- WHAT TO WORK ON -
A. Translate this sentence from the passage on Laravel database seeding into Spanish: "The problem with this approach is those random records for user and city would be the same for all properties."
B. Continue the passage on Laravel database seeding, picking up right after its final line.

---------- QUOTED TEXT

Instead of that, one of the possible solutions is to pass the value of those fields from the Seeder directly, taking it from the pre-filled Eloquent Collection, which would take only 2 queries for ALL properties, and not 2 queries for EACH of them.

So, here's the seeder code:

database/seeders/Performance/PropertySeeder.php:

use App\Models\City;
use App\Models\Property;
use App\Models\Role;
use App\Models\User;
 
class PropertySeeder extends Seeder
{
public function run(int $count = 100): void
{
$users = User::where('role_id', Role::ROLE_OWNER)->pluck('id');
$cities = City::pluck('id');
 
for ($i = 1; $i <= $count; $i++) {
Property::factory()->create([
'owner_id' => $users->random(),
'city_id' => $cities->random(),
]);
}
}
}

As you can see, $users->random() and $cities->random() are Collection methods, which don't fire any queries to the DB.

Now, you may say "why for loop?" Couldn't we just remove that loop and do something like this?

Property::factory($count)->create([
'owner_id' => $users->random(),
'city_id' => $cities->random(),
]);

The problem with this approach is those random records for user and city would be the same for all properties. So all 100 000 properties would be assigned to the same owner/city. That's not what we want, right?


Now, we also need to remove those relationship fields from the Factory, cause in that case, those DB queries are still executed, even if we override them with custom values!

database/factories/PropertyFactory.php:

public function definition(): array
{
return [
// no owner_id or city_id anymore
'name' => fake()->text(20),
'address_street' => fake()->streetAddress(),
'address_postcode' => fake()->postcode(),
'lat' => fake()->latitude(),
'long' => fake()->longitude(),
];
}

And now let's see how much time it would take to seed 100 000 properties this way, and whether it makes sense to optimize it.

php artisan db:seed --class=Database\\Seeders\\Performance\\PropertySeeder

Result: 81.3s

Let's see what we can improve here.

Improvement 1. Not Using Factories?

--------------------
---------- DATA

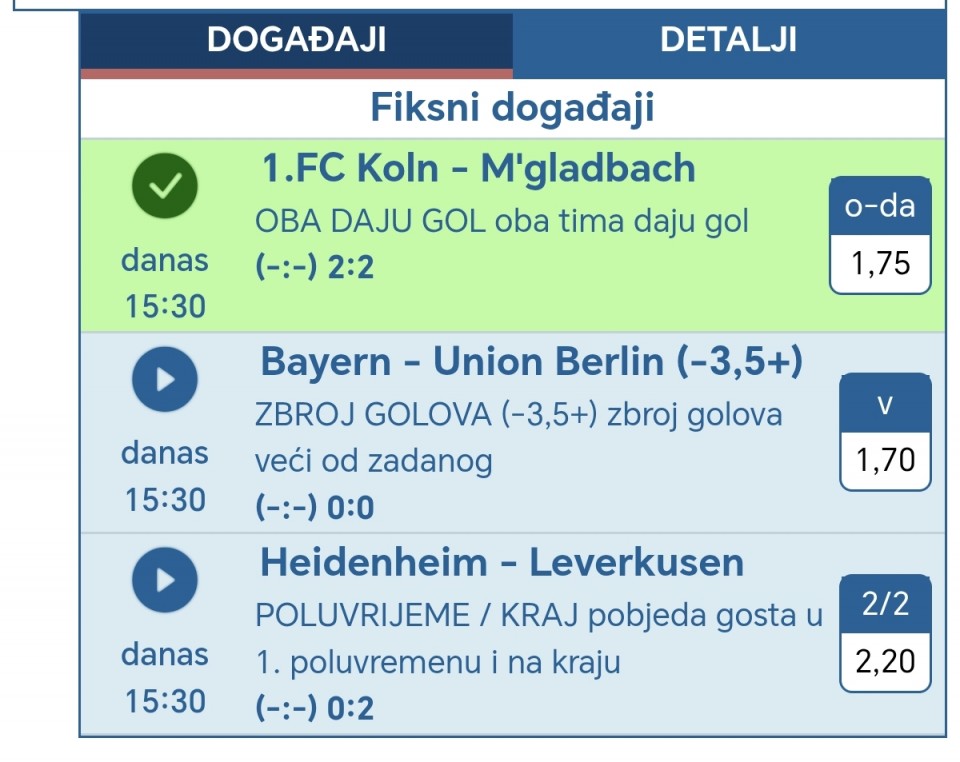Click the 2:2 score of Koln match
960x762 pixels.
pyautogui.click(x=351, y=268)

--------------------

- EXPECTED ANSWERS -
A. El problema con este enfoque es que esos registros aleatorios de usuario y ciudad serían los mismos para todas las propiedades.

B.
I know it may sound counterintuitive, but those fake()->streetAddress() and other functions to generate "almost real" data may take quite a lot of time for 100k records. Let's actually test it out, like this:

database/seeders/Performance/PropertySeeder.php:

public function run(int $count = 100): void
{
$users = User::where('role_id', Role::ROLE_OWNER)->pluck('id');
$cities = City::pluck('id');
 
for ($i = 0; $i < $count; $i++) {
// Property::factory()->create([
// 'owner_id' => $users->random(),
// 'city_id' => $cities->random(),
// ]);
 
Property::create([
'owner_id' => $users->random(),
'city_id' => $cities->random(),
'name' => 'Property ' . $i,
'address_street' => 'Address ' . $i,
'address_postcode' => rand(10000, 99999),
'lat' => rand(-89, 89) + rand(-10000000, 10000000) / 10000000,
'long' => rand(-89, 89) + rand(-10000000, 10000000) / 10000000,
]);
 
}
}

So, we don't use the Faker library but build our values with simple PHP functions. Re-running the seed...

Result: 56.9s!

Wow, cool, so about 30% improvement just by NOT using Factories! The lesson here: if you want to seed a lot of data and don't care that much about the accuracy, you may want to assign the values directly and not use Faker.

Improvement 2. Bulk-create with insert() and chunk()?

I see the main bottleneck is still running 100k DB queries, create() for each record. Can we group them somehow?

The Eloquent function create() doesn't accept the array. But if we switch to the DB Query Builder, we can do something like Property::insert($arrayOfProperties).

So we can do something like this:

$properties = [];
for ($i = 1; $i <= $count; $i++) {
$properties[] = [
'owner_id' => $users->random(),
'city_id' => $cities->random(),
// ... other fields
];
 
Property::insert($properties);
}

But there are a few caveats here:

  1. Then we run into another issue of SQL query length/parameter limitation, so one query with 100k inserts wouldn't work on the SQL level, we need to chunk it by, let's say, 500 records each.
  2. The insert() method comes from Query Builder and not Eloquent, so it doesn't fire automatic features, like auto-setting created_at and updated_at or Observers. So we need to take care of those manually.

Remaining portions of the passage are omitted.